As LeDuff points out, the good times started rolling after Ford’s brilliant, but obvious, insight, and Detroit became the richest city in America.

“Detroit” he writes, “in the nineteenth century was the center of the nation’s carriage and wheel and stove industries because of its lumber and the rich ore in the upper reaches of Michigan. This set the stage for tinkerers like Ransom Olds, who was among the nation’s largest carriage manufacturers before he turned to cars. Henry Ford, a farmer, built his first automobile in Highland Park in 1899. Detroit would rapidly become the world’s machine shop, its factory, growing in population from 300,000 to 1.3 million in the twenty-five years following Ford’s grand opening.”

Here, LeDuff quotes the British politician and author Ramsay Muir, who in 1925 sniffed, “It is the home of mass production, very high wages and colossal profits, of reckless installment buying and shifting labour surplus. It regards itself as the temple of a new gospel of progress to which I will give the name Detroitism.”

To be sure.

Workers didn’t need much education and ingenious ideas like easy credit and the layaway plan was offered to them by the car makers.

***

I read page after page of LeDuff’s riveting, heated prose, part auto-biography, most his often hollowing experiences as a reporter for the Detroit News. It was stylistically a cross between Jimmy Breslin and Ernest Hemingway, of murder, political and business malfeasance and cluelessness, race baiting and just sheer hopelessness and despair.

I kept thinking of, as I turned page after page, of all things, San Francisco.

This line of thought started after I read this from our author of how his friends and family regarded life as the big change was about to descend on them, as the Japanese had learned to make better cars, cheaper than Detroit, and everyone in the world would soon know it..

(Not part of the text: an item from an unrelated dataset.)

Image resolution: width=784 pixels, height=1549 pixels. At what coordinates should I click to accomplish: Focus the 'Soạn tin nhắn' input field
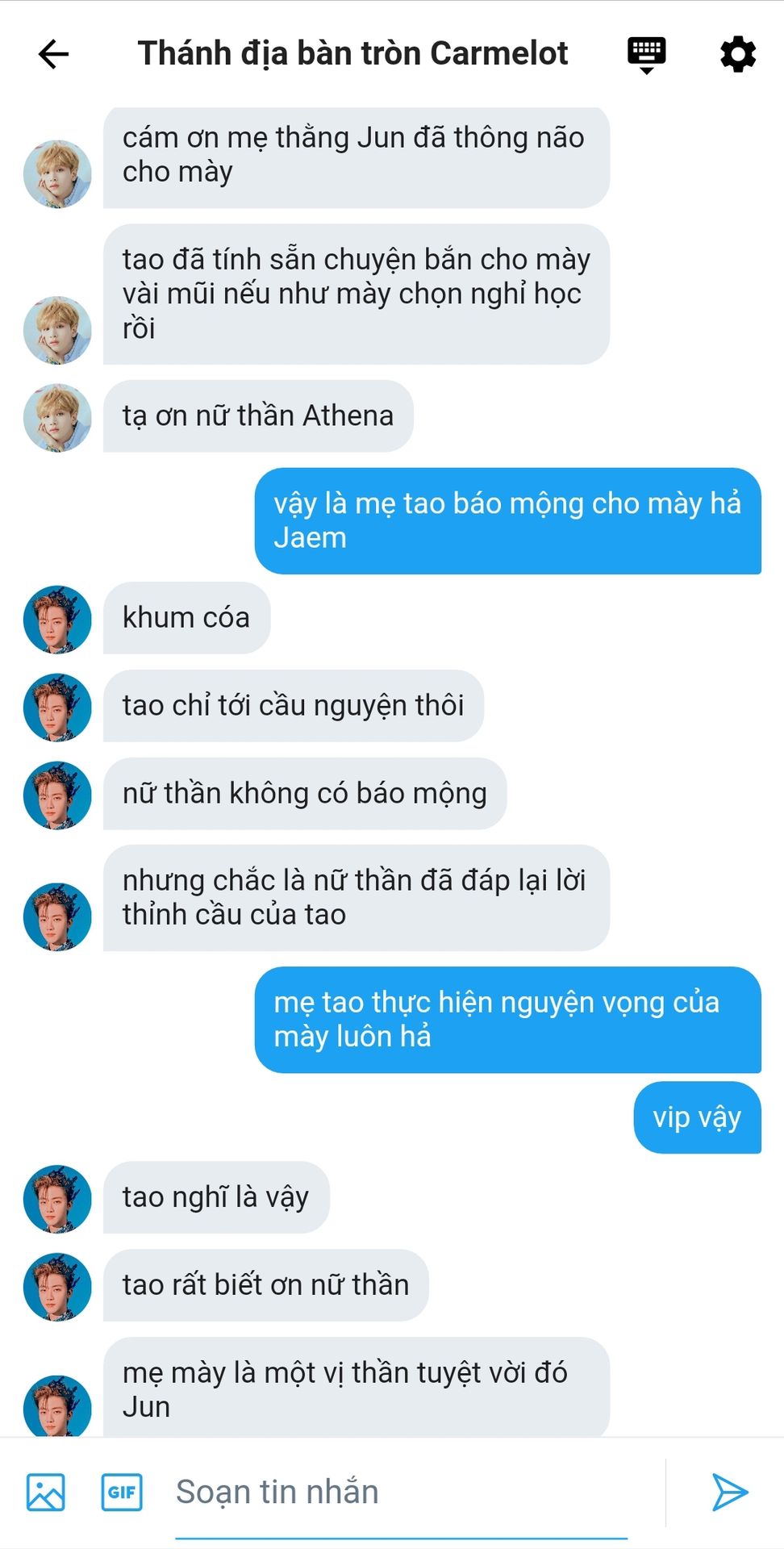pos(401,1492)
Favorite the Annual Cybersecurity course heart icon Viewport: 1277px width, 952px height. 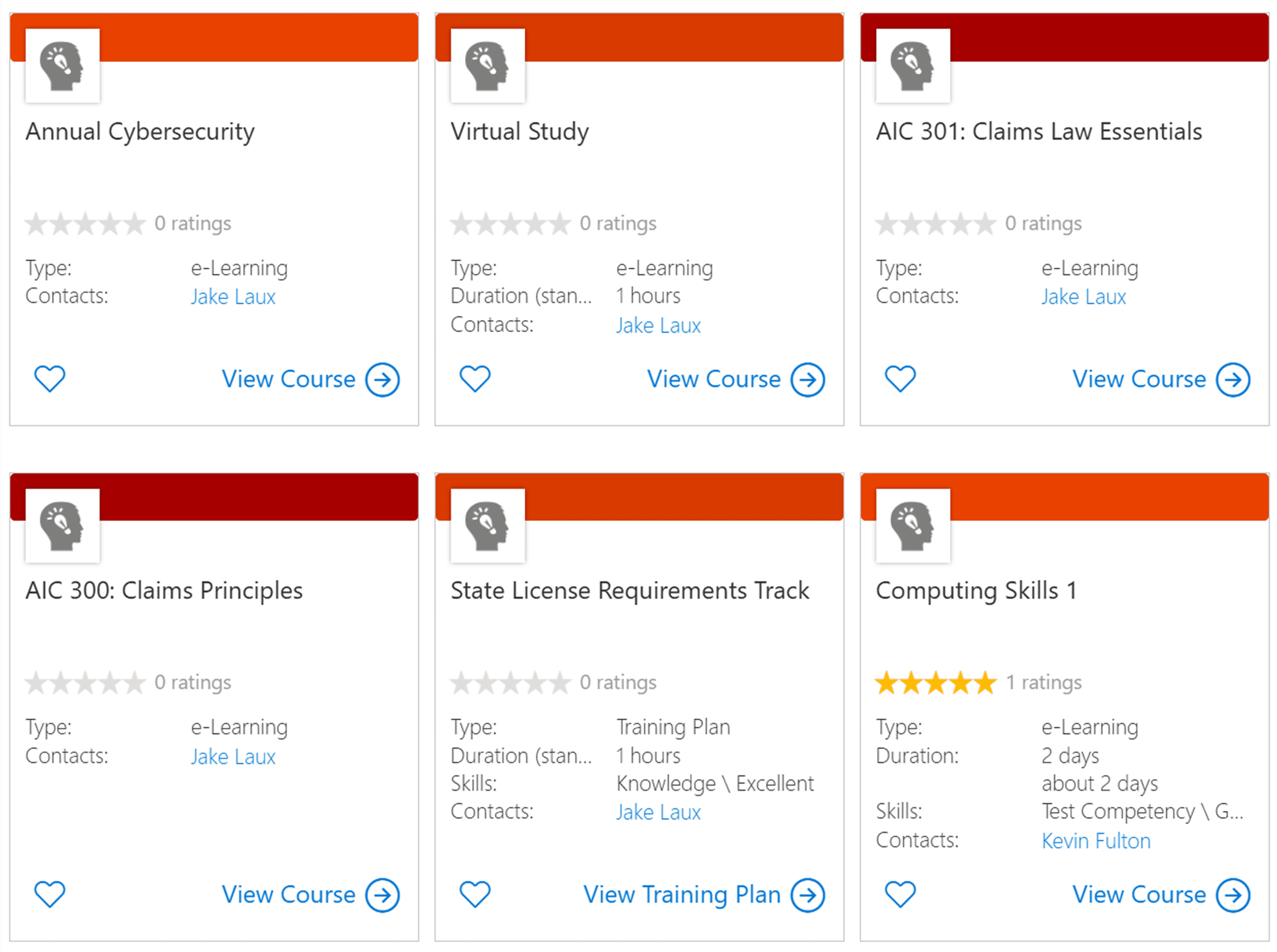pyautogui.click(x=49, y=379)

“Nobody bothered to get educated,” he writes.” My sister and brothers and Carrie and Doc and too many others dropped out of high school, yet nobody went to work in the automobile plants. You suspected the work was too hard and the union made the work too hard to get.”

San Francisco, and the entire Bay Area, was also undergoing a transition from its blue collar roots around the same time, as thousands of well-paid dock workers, who did the back-breaking work of loading and unloading giant ships, had been forever displaced by the rise of the container ship.

Yet, San Francisco, and the Bay Area, had something else in its collective DNA: Long Beach, which nurtured the Beats; writers, thinkers and visionaries lurked in seedy dives and garages, bolstered by the very real, quiet  presences of two world class universities, UC Berkeley and Stanford.

When the time came for San Franciscans and Bay Area folks to readapt, to change from brawn to brains, they more than rose to the occasion and create Apple, Silicon Valley and the modern gee wiz electronic world we live in today.

Today, that great two bedroom apartment in the Upper Mission overlooking the East Bay, I had for a song when I was a Visiting Professor at UCBerkeley  in the 80s, would today cost me $4,500, if I was lucky.

Detroit was not so lucky, as LeDuff’s book testifies to. Today, in Detroit, you can’t even give apartments like that away.